Start of Working data

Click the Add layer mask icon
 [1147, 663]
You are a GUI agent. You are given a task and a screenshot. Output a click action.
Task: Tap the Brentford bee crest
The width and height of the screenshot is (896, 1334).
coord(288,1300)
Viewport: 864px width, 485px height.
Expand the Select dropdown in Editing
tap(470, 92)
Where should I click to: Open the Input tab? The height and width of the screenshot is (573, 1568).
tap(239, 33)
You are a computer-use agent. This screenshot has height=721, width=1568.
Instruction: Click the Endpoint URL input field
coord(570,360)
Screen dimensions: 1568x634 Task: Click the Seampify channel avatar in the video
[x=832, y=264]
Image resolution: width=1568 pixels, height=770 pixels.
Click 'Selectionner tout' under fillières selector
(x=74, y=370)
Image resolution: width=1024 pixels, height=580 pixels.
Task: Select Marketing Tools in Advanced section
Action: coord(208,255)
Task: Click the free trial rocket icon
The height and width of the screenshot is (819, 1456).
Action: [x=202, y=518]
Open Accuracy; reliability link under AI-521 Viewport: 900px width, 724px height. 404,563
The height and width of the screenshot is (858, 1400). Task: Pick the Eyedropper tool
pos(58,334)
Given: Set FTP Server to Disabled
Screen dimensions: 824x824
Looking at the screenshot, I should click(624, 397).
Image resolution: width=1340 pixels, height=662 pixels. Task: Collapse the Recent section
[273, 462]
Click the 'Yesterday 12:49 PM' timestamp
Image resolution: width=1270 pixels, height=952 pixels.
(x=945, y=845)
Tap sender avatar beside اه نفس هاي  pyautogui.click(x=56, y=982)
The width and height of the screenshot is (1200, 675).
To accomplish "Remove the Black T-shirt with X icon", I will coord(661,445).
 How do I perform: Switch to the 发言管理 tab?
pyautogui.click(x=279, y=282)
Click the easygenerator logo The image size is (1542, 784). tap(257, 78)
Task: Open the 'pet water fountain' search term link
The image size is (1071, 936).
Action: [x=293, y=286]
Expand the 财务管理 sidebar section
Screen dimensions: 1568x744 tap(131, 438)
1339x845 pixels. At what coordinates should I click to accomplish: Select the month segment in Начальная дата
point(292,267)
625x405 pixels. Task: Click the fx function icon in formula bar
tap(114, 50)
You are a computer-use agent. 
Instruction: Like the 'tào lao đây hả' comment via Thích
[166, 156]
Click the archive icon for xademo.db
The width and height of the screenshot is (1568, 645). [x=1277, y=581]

End of Working data

Exercise ::
Print all of the entries again, exactly as written.

Reply to the task ::
Click the Add layer mask icon
 [1147, 663]
You are a GUI agent. You are given a task and a screenshot. Output a click action.
Task: Tap the Brentford bee crest
The width and height of the screenshot is (896, 1334).
coord(288,1300)
Viewport: 864px width, 485px height.
Expand the Select dropdown in Editing
tap(470, 92)
Where should I click to: Open the Input tab? The height and width of the screenshot is (573, 1568).
tap(239, 33)
You are a computer-use agent. This screenshot has height=721, width=1568.
Instruction: Click the Endpoint URL input field
coord(570,360)
Screen dimensions: 1568x634 Task: Click the Seampify channel avatar in the video
[x=832, y=264]
Image resolution: width=1568 pixels, height=770 pixels.
Click 'Selectionner tout' under fillières selector
(x=74, y=370)
Image resolution: width=1024 pixels, height=580 pixels.
Task: Select Marketing Tools in Advanced section
Action: coord(208,255)
Task: Click the free trial rocket icon
The height and width of the screenshot is (819, 1456).
Action: [x=202, y=518]
Open Accuracy; reliability link under AI-521 Viewport: 900px width, 724px height. 404,563
The height and width of the screenshot is (858, 1400). Task: Pick the Eyedropper tool
pos(58,334)
Given: Set FTP Server to Disabled
Screen dimensions: 824x824
Looking at the screenshot, I should click(624, 397).
Image resolution: width=1340 pixels, height=662 pixels. Task: Collapse the Recent section
[273, 462]
Click the 'Yesterday 12:49 PM' timestamp
Image resolution: width=1270 pixels, height=952 pixels.
(x=945, y=845)
Tap sender avatar beside اه نفس هاي  pyautogui.click(x=56, y=982)
The width and height of the screenshot is (1200, 675).
To accomplish "Remove the Black T-shirt with X icon", I will coord(661,445).
 How do I perform: Switch to the 发言管理 tab?
pyautogui.click(x=279, y=282)
Click the easygenerator logo The image size is (1542, 784). tap(257, 78)
Task: Open the 'pet water fountain' search term link
The image size is (1071, 936).
Action: [x=293, y=286]
Expand the 财务管理 sidebar section
Screen dimensions: 1568x744 tap(131, 438)
1339x845 pixels. At what coordinates should I click to accomplish: Select the month segment in Начальная дата
point(292,267)
625x405 pixels. Task: Click the fx function icon in formula bar
tap(114, 50)
You are a computer-use agent. 
Instruction: Like the 'tào lao đây hả' comment via Thích
[166, 156]
Click the archive icon for xademo.db
The width and height of the screenshot is (1568, 645). [x=1277, y=581]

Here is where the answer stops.